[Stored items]
-.-.-
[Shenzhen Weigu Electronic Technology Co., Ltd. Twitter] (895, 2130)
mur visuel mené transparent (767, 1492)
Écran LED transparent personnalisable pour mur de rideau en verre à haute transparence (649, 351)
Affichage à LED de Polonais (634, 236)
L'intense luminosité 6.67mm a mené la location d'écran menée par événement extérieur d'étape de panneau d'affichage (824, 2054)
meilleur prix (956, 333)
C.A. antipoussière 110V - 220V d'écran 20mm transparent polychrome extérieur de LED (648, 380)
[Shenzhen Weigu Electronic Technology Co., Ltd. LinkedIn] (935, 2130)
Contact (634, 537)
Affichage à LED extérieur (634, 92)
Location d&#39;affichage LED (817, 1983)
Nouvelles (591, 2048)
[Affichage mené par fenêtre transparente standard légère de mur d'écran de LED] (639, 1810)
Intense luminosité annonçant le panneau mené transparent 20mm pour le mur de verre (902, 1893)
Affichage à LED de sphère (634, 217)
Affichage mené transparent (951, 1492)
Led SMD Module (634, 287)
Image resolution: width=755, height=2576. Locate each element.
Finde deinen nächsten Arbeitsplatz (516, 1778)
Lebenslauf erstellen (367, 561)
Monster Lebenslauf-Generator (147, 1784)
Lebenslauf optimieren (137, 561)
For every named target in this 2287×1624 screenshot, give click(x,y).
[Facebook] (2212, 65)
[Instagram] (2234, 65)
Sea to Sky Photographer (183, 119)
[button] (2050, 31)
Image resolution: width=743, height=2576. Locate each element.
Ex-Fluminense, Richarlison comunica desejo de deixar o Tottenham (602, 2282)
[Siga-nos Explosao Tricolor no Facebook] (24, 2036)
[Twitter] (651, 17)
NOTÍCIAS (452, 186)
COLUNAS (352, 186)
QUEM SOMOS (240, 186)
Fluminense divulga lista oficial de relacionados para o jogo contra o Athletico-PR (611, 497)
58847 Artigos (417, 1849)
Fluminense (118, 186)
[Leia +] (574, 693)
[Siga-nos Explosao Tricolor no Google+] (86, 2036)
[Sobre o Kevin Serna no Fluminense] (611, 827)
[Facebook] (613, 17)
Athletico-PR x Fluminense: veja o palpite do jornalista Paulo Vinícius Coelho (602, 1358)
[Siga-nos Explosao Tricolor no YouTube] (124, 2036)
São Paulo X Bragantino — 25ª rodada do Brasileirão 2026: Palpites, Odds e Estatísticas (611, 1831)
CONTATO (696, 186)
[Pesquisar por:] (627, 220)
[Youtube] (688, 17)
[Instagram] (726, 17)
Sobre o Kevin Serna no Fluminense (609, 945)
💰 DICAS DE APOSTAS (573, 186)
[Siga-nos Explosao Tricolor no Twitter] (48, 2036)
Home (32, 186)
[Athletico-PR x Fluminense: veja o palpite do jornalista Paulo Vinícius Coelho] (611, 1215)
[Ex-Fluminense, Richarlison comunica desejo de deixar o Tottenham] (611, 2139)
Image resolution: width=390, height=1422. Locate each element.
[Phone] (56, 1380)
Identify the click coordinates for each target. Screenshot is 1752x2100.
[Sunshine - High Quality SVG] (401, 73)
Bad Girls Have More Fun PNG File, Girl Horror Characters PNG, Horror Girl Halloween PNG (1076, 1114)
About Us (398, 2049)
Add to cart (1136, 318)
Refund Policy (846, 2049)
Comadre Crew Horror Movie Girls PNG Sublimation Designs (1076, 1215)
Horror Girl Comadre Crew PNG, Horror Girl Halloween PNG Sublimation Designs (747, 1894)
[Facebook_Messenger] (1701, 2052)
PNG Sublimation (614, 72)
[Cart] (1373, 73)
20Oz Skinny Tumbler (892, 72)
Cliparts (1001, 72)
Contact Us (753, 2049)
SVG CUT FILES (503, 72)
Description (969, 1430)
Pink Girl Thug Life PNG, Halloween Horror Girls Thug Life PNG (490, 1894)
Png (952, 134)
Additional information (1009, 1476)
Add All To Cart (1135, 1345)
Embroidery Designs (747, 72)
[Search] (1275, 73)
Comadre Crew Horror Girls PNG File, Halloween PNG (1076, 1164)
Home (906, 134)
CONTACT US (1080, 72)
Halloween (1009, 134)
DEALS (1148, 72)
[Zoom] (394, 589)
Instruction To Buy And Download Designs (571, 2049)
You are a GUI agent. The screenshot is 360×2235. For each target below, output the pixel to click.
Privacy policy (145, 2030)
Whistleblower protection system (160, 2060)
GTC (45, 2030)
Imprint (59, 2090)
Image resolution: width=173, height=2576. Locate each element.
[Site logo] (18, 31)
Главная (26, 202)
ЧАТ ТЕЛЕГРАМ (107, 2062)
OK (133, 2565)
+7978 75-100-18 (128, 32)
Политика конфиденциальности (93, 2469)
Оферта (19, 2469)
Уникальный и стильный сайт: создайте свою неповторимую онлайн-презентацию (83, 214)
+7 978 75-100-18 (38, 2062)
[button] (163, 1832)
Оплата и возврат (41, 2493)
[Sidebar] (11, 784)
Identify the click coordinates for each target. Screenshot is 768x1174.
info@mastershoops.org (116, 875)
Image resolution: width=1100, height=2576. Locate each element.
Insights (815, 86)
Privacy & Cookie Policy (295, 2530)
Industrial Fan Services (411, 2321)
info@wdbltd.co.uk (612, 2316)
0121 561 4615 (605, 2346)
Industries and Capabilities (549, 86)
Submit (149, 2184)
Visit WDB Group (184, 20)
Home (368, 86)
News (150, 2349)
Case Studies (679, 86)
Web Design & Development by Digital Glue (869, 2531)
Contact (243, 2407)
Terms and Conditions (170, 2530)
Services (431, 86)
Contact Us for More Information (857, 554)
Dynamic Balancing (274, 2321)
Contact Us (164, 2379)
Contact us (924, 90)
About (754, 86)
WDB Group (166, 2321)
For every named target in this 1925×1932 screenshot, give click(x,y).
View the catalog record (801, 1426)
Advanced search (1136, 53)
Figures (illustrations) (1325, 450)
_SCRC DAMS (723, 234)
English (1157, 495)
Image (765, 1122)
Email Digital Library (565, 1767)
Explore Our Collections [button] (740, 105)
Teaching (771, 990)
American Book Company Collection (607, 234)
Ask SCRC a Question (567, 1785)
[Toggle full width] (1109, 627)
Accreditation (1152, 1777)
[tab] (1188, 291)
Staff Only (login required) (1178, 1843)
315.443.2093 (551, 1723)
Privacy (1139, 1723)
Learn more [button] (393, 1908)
-.-.-
Nothing but an exact copy of the lines from the start of the entries through the line containing "Affichage à LED de Polonais (634, 236)" belongs in the response.

**Final answer:**
[Shenzhen Weigu Electronic Technology Co., Ltd. Twitter] (895, 2130)
mur visuel mené transparent (767, 1492)
Écran LED transparent personnalisable pour mur de rideau en verre à haute transparence (649, 351)
Affichage à LED de Polonais (634, 236)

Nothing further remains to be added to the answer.